The World Meteorological Organization (WMO) made the WMO Hydrological Observing System (WHOS), which consists of a network of worldwide hydrological organizations linked by one software platform (WHOS broker) able to share hydrological data between the various and different participating systems in a simple (for the participants) and optimized way.

Three recent pilot initiatives are being implemented in WHOS, involving 14 countries and designed to serve as a model for others to come.

They relate to specific river basins or areas of interest, such as the La Plata river basin, the Arctic rivers and the Dominican Republic. WHOS Plata and WHOS Arctic have recently been finalized, officially released and ready to be exploited by end users. The other project concerning the Dominican Republic is currently in the prototype phase.

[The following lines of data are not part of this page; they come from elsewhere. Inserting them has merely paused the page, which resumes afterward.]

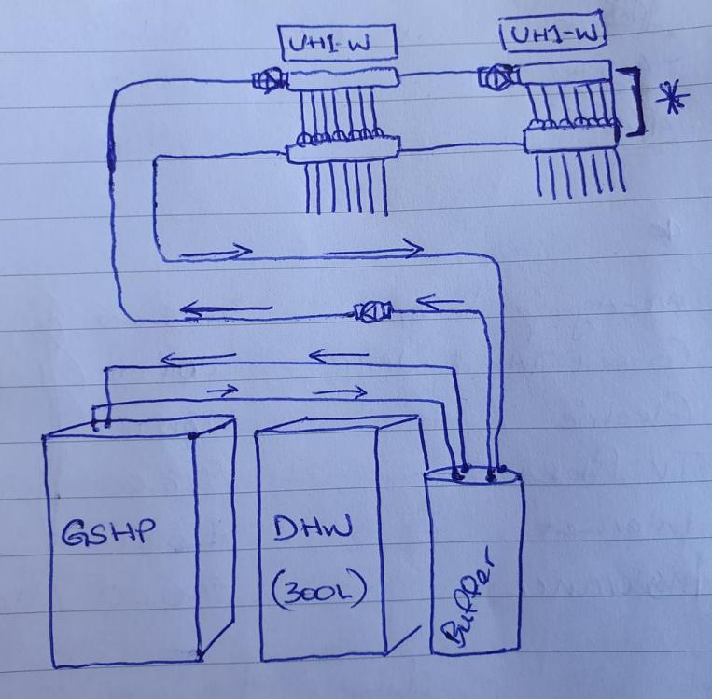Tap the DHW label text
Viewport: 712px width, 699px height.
tap(313, 528)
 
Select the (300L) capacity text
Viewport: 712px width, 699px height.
tap(319, 590)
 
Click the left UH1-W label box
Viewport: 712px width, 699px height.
tap(339, 43)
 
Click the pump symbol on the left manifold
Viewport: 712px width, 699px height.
tap(270, 80)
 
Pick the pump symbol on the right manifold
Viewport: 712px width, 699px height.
tap(498, 78)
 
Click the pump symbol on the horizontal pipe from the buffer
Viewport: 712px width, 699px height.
tap(372, 311)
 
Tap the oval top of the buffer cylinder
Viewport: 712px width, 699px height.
tap(472, 475)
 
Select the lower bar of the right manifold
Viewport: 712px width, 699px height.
tap(571, 138)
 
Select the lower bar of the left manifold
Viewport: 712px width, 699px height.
tap(343, 150)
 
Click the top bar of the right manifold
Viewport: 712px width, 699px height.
tap(565, 73)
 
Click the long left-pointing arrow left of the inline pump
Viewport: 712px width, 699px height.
tap(226, 309)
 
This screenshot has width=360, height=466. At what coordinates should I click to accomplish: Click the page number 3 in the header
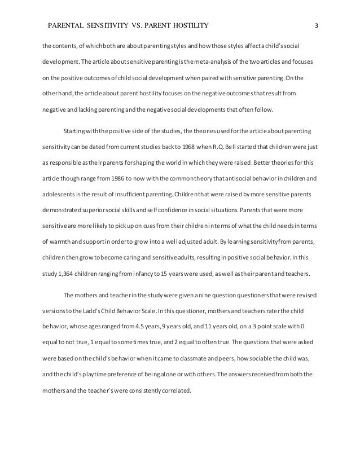click(317, 25)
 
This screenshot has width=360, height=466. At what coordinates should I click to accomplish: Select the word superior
click(93, 210)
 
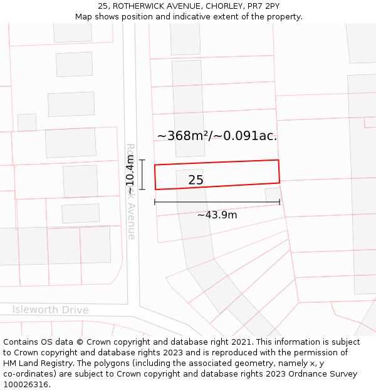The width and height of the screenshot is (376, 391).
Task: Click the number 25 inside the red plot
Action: (x=196, y=180)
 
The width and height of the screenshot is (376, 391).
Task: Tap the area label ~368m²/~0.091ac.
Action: (x=217, y=136)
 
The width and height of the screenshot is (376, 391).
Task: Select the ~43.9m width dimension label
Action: (x=217, y=215)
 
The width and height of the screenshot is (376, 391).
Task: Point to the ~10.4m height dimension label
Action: (x=130, y=175)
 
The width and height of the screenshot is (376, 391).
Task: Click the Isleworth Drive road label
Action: (x=50, y=310)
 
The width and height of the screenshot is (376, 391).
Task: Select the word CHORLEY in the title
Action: (x=217, y=6)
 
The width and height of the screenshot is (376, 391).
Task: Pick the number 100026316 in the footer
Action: (x=26, y=385)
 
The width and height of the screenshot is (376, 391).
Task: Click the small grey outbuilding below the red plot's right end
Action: (x=273, y=195)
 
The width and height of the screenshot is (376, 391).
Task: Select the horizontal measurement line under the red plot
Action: (x=217, y=202)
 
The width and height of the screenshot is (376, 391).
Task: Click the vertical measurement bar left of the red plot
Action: (x=142, y=175)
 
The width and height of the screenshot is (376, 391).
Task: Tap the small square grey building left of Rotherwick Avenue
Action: (x=27, y=123)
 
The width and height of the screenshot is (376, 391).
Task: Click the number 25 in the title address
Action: (x=103, y=6)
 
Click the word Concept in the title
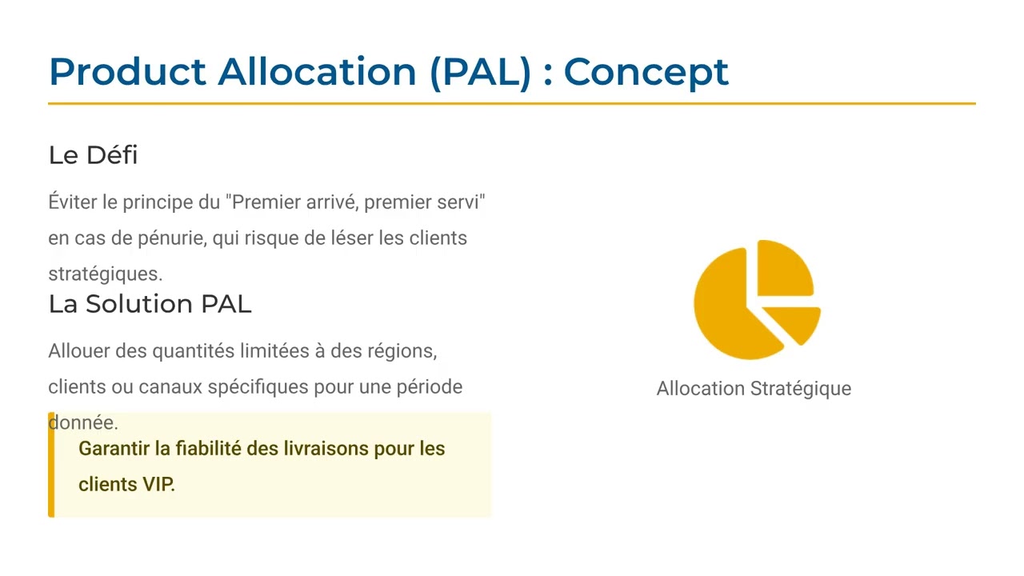(646, 72)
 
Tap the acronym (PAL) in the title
(480, 72)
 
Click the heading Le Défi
(93, 154)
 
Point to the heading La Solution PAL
(150, 304)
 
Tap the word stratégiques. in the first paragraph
(105, 274)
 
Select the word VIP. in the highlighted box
(158, 484)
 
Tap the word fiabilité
(209, 449)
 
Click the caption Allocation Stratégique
(754, 389)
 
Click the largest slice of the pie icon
(728, 308)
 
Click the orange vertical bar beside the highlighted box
(51, 465)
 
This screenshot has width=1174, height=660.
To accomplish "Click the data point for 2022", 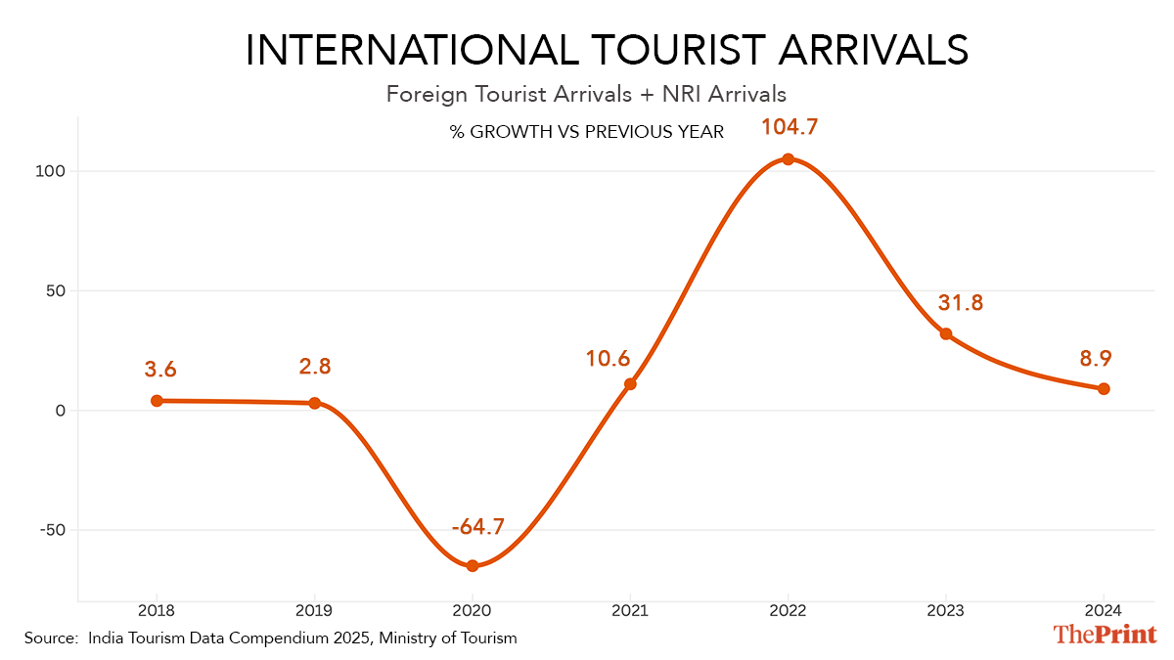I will coord(788,159).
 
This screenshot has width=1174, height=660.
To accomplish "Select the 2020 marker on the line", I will coord(473,565).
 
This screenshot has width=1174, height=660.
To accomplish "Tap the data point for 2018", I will coord(157,400).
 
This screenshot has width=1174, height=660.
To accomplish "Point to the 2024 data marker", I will coord(1104,388).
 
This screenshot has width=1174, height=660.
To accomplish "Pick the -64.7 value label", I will coord(478,528).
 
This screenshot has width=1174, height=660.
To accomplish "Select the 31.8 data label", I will coord(960,303).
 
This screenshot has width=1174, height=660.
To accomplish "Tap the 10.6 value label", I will coord(608,359).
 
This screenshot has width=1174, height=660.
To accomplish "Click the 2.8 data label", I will coord(314,368).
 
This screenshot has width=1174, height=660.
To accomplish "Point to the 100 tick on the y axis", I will coord(50,171).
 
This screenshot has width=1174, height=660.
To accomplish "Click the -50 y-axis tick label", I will coord(50,530).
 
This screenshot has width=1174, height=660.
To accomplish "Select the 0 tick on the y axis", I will coord(60,411).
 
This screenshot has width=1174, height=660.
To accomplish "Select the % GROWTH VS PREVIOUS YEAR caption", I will coord(587,132).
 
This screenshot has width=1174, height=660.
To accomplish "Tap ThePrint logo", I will coord(1105,634).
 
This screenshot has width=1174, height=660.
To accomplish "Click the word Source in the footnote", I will coord(50,638).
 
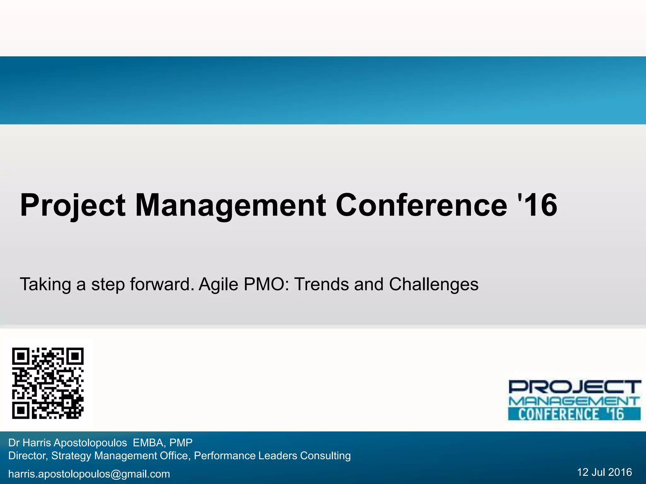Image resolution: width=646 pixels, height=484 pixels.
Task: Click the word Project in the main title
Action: point(73,205)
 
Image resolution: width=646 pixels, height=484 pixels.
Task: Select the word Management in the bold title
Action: point(231,205)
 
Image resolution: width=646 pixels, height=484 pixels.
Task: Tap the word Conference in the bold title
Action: point(421,205)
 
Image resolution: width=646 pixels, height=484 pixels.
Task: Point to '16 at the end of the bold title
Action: point(538,205)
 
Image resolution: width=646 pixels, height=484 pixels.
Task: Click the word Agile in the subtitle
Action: point(218,285)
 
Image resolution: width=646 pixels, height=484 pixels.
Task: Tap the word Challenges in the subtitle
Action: point(433,285)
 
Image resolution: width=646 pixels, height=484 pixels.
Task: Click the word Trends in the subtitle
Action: point(321,285)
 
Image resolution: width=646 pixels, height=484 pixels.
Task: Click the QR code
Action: point(48,383)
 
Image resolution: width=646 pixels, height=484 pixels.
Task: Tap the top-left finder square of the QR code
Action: point(21,356)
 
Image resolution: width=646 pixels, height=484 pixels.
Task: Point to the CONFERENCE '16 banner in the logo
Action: point(574,414)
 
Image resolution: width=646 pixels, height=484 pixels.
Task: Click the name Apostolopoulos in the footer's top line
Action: point(90,443)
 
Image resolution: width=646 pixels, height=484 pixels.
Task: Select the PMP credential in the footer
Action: point(181,443)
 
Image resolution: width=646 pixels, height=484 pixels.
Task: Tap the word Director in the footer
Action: point(28,456)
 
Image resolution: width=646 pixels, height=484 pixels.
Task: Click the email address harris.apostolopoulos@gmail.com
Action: point(89,474)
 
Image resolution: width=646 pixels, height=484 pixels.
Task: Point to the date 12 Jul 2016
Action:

WHOS end users such as modelers, hydrologists and decision makers are thus able to discover and access hydrological data using one of the supported tools. Many tools commonly used in hydrology are already supported, such as the HydroDesktop desktop application, the Helgoland web application or the R and Python libraries for programmatic access to WHOS. A complete list (which will continuously increase over time) is available on the WHOS homepage.

CNR-IIA-Firenze contributes to WHOS in the context of WMO / CNR-IIA multi-year agreements, in particular for the development and operation of central components of the WHOS software platform: WHOS Broker andhydrological ontology by WHOS.

 

Contact person: Enrico Boldrini

WHOS components

WHOS Broker

The technological framework that creates the WHOS software platform is the Discovery and Access Broker (DAB), framework for sharing geospatial data developed, maintained and advanced by CNR-IIA-Firenze, enriched by specific functions for the hydrological field (e.g. the use of a hydrological ontology).

WHOS-broker is in charge of harmonizing the available and heterogeneous metadata, data and services made available by WHOS providers making the information already published more accessible to the tools and applications of scientists (e.g. model makers), hydrologists and decision makers on a global scale.

WHOS-broker is a system in continuous evolution, modular and flexible enough to cope with the updating of standards and the participation in WHOS of additional subjects, whether they are data suppliers or consumers.

WHOS-broker is currently developed, operated and managed by CNR-IIA-Firenze on a Cloud platform (Amazon Web Services), where the services are containerized and orchestrated in order to ensure high reliability and resource optimization.

 Further information and documentation are available on the WHOS web pages.

WHOS hydrological ontology

THEWHOS hydrological ontology aims to capture the most important concepts and relationships of the hydrological domain and which are commonly shared among hydrologists around the world (albeit sometimes with different terms). For example, the common concept of precipitation can be encoded as pioggia, rain o precipitation from different data providers, but all those different terms refer to the same hydrological concept of precipitation.

WHOS hydrological ontology supports multiple languages ​​and relationships between concepts; is enriched above all thanks to hydrologists such as those ofPo Basin Authority who continually revise and enrich it.

WHOS hydrological ontology is currently operated and managed by CNR-IIA-Firenze on the Cloud platform (Amazon Web Services), where the ontology services are containerized and orchestrated in order to ensure high reliability and resource optimization.

The WHOS broker is the main user of hydrological ontology: to increase user queries and semantically harmonize and profile hydrological data.

Further information and documentation are available on the hydrological ontology web pages.